What is being asked:
Both the line with "One Time Interior House Cleaning (293, 444)" and the line with "Windows (6) (521, 1617)" in the records below must appear in the output, along with every line between them, exactly and with nothing added.

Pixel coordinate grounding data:
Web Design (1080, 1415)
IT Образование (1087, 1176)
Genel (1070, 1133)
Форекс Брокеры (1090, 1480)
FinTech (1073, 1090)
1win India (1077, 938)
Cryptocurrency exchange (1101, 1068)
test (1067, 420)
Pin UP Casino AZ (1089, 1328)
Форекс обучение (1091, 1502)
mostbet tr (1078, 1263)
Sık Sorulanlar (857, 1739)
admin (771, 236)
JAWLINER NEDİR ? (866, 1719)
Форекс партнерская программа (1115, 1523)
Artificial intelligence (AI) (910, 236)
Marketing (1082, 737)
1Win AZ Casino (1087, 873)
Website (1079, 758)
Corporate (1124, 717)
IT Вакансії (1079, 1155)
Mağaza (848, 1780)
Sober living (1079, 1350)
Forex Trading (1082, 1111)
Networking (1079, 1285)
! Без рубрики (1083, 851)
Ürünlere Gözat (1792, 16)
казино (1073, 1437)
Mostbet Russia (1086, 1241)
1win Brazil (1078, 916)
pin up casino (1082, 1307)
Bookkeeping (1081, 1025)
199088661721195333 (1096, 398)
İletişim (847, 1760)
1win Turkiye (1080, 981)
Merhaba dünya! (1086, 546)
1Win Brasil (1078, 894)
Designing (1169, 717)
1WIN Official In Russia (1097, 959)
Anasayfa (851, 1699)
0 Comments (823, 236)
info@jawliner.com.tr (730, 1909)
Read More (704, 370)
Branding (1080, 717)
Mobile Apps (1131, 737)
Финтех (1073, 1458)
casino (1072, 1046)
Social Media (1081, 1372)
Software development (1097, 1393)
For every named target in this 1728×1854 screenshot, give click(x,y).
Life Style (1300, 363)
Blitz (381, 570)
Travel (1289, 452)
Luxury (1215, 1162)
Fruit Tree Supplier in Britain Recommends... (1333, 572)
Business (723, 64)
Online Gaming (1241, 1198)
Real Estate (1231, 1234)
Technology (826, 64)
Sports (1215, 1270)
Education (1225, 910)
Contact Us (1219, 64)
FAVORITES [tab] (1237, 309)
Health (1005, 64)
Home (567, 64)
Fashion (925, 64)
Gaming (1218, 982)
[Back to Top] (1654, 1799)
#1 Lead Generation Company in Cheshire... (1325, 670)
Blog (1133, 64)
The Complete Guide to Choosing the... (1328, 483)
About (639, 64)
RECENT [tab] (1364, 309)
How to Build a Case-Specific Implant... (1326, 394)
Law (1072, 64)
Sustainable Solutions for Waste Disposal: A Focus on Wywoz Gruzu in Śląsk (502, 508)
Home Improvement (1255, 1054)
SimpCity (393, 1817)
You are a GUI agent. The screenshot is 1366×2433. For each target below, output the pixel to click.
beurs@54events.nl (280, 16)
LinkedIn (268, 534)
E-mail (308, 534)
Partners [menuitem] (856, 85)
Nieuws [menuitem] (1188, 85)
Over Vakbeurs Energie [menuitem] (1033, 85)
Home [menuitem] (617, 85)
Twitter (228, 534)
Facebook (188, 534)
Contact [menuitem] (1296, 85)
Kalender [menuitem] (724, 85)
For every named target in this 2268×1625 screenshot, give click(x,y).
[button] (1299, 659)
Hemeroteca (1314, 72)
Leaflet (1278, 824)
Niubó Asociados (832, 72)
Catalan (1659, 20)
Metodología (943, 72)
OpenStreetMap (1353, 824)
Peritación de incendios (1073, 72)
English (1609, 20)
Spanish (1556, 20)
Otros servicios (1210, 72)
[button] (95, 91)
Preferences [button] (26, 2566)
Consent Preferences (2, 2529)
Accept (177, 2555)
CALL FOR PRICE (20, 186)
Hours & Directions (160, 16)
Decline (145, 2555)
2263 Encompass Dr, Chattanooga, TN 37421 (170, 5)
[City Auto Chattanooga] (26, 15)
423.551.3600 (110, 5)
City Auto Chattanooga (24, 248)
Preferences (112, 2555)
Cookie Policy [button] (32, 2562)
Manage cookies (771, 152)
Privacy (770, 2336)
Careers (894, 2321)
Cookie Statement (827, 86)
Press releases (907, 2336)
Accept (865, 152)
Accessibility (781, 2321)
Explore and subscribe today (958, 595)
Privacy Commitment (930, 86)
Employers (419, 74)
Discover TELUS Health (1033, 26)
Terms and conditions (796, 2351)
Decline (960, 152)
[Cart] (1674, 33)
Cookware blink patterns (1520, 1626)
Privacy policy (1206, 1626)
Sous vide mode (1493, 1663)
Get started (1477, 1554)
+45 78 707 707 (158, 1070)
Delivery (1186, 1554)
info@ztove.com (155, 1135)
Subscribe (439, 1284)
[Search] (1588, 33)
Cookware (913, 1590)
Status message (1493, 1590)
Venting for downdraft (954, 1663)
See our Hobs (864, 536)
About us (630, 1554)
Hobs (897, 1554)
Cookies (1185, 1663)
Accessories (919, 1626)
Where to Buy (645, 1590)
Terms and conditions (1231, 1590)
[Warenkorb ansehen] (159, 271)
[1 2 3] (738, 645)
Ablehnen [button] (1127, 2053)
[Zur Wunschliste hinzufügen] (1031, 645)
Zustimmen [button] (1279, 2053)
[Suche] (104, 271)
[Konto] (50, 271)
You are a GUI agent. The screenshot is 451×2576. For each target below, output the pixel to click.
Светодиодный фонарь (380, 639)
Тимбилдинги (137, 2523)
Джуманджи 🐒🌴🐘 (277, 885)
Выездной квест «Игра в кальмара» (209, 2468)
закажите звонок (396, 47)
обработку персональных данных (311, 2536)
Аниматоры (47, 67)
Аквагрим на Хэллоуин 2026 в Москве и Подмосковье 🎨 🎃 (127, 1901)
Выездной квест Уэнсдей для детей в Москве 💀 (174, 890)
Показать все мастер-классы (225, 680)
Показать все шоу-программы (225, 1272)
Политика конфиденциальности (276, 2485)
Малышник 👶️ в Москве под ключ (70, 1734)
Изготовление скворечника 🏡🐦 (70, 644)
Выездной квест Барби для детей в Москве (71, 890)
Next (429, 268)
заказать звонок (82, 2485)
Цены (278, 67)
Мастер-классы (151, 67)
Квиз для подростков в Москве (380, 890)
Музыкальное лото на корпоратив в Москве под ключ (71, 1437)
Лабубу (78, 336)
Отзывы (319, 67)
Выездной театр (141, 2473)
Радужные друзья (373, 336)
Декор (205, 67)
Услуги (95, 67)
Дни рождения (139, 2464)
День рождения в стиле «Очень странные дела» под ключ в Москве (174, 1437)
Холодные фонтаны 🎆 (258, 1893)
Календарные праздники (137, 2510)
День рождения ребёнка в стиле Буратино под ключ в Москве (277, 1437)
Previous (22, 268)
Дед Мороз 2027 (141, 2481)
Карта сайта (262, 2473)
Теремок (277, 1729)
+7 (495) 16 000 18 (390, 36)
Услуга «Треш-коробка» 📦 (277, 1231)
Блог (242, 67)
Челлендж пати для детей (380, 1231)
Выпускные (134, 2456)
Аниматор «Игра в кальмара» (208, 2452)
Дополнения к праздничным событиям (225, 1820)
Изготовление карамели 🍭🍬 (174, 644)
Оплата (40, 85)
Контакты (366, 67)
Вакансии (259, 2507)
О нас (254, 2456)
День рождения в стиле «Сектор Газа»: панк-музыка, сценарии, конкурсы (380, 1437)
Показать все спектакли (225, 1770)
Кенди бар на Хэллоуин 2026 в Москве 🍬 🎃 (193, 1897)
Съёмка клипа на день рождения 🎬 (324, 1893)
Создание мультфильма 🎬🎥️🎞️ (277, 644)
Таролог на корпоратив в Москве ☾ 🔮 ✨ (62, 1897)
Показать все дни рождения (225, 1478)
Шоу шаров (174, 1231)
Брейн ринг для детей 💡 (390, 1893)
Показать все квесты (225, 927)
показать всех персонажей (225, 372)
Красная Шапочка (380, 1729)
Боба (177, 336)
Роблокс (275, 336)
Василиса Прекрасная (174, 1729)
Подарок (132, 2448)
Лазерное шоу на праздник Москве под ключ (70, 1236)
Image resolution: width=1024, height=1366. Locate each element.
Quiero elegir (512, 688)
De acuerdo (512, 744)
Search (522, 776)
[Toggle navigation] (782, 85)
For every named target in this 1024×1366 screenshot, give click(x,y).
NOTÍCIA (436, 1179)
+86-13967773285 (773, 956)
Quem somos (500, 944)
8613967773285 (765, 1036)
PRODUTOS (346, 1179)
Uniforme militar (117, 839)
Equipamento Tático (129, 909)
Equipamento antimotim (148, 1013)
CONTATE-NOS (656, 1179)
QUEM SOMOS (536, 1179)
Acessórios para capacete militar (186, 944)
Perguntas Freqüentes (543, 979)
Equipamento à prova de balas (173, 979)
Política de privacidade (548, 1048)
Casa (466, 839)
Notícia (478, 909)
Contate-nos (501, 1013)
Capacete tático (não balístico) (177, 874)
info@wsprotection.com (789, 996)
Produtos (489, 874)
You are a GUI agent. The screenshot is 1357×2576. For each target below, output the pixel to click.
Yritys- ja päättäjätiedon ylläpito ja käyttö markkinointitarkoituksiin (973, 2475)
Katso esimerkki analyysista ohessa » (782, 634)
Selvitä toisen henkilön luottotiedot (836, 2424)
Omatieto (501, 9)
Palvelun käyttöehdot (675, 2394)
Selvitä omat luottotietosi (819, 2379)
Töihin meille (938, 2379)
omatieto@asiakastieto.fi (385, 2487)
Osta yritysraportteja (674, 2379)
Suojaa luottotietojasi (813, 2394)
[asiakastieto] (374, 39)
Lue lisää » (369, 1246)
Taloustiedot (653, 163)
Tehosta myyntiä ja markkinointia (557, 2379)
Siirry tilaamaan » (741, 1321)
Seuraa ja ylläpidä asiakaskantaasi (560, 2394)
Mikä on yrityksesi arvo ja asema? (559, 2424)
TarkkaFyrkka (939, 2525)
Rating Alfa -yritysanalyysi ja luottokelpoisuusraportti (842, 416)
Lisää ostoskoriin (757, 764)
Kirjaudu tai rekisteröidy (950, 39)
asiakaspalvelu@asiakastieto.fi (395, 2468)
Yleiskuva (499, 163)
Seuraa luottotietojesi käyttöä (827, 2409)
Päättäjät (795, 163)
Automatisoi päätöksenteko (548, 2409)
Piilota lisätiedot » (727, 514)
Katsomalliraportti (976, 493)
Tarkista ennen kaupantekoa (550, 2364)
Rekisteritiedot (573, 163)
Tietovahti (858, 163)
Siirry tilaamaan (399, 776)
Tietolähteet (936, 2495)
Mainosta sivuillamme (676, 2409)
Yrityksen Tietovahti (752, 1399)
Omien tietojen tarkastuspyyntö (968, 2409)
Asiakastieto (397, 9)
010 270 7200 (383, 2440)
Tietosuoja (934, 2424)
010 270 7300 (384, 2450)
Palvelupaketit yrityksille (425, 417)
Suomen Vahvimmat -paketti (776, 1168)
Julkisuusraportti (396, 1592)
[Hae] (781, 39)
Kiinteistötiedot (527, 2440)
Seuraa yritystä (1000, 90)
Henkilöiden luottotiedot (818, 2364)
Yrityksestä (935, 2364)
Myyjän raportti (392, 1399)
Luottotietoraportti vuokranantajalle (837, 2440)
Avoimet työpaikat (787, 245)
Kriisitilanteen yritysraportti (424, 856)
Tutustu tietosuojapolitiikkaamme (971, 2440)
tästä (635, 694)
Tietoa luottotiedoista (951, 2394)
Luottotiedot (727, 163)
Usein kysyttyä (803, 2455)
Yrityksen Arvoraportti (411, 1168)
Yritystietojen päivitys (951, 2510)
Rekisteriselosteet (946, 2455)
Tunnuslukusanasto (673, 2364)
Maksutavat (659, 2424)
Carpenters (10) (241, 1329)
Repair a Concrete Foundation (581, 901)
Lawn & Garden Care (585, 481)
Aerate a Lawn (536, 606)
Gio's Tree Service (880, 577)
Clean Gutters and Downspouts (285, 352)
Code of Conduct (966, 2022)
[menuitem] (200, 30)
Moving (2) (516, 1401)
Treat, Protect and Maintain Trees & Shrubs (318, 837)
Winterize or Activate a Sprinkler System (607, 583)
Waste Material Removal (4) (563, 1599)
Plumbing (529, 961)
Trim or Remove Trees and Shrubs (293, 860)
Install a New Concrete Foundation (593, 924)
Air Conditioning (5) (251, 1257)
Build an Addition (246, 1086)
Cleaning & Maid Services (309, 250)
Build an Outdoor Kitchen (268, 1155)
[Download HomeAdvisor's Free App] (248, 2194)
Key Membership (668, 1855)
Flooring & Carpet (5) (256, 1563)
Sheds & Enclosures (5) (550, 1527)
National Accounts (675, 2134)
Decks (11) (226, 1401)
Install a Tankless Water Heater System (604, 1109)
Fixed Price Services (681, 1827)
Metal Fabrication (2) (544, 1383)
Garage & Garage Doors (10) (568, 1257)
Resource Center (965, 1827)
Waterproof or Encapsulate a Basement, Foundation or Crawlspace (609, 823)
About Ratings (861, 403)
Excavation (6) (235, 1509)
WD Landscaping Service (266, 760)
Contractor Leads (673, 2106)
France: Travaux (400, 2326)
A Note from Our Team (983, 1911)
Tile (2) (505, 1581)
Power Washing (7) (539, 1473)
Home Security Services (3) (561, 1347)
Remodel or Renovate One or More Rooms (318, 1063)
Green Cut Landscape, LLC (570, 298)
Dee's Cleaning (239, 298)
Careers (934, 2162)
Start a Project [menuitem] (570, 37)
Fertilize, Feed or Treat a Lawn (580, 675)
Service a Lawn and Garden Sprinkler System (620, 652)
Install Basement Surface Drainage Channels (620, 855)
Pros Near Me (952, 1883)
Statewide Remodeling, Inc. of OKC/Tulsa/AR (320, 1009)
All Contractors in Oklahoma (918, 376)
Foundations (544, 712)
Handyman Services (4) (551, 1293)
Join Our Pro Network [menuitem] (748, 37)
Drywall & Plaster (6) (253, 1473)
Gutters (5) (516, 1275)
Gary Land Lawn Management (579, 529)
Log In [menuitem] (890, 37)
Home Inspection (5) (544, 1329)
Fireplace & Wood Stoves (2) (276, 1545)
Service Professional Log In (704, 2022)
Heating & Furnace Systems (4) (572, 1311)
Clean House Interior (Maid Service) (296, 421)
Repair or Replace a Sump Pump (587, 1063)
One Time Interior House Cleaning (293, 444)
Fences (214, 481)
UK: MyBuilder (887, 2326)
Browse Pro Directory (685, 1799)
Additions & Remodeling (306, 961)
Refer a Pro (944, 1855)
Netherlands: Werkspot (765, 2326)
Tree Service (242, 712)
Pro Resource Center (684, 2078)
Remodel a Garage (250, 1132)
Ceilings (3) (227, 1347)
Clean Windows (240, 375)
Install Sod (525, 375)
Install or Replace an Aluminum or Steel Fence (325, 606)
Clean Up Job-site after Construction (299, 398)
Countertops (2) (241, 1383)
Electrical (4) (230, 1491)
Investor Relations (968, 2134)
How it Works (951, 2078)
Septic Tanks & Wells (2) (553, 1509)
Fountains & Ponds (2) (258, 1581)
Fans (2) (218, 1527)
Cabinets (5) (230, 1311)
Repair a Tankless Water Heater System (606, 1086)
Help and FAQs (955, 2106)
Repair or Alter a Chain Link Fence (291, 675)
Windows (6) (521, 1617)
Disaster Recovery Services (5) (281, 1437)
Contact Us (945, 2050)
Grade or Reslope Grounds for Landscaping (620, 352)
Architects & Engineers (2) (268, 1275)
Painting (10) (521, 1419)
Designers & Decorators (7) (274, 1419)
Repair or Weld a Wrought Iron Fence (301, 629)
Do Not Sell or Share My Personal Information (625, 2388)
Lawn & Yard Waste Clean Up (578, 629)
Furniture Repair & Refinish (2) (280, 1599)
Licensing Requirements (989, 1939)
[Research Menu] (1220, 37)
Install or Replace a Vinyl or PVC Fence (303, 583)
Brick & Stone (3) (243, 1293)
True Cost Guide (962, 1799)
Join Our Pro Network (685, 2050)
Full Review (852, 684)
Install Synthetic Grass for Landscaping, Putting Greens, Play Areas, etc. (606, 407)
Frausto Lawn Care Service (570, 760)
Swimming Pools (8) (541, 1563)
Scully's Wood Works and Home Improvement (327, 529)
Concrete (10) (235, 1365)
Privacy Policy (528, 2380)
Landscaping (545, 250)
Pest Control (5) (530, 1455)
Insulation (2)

Your solution:
One Time Interior House Cleaning (293, 444)
Fences (214, 481)
UK: MyBuilder (887, 2326)
Browse Pro Directory (685, 1799)
Additions & Remodeling (306, 961)
Refer a Pro (944, 1855)
Netherlands: Werkspot (765, 2326)
Tree Service (242, 712)
Pro Resource Center (684, 2078)
Remodel a Garage (250, 1132)
Ceilings (3) (227, 1347)
Clean Windows (240, 375)
Install Sod (525, 375)
Install or Replace an Aluminum or Steel Fence (325, 606)
Clean Up Job-site after Construction (299, 398)
Countertops (2) (241, 1383)
Electrical (4) (230, 1491)
Investor Relations (968, 2134)
How it Works (951, 2078)
Septic Tanks & Wells (2) (553, 1509)
Fountains & Ponds (2) (258, 1581)
Fans (2) (218, 1527)
Cabinets (5) (230, 1311)
Repair a Tankless Water Heater System (606, 1086)
Help and FAQs (955, 2106)
Repair or Alter a Chain Link Fence (291, 675)
Windows (6) (521, 1617)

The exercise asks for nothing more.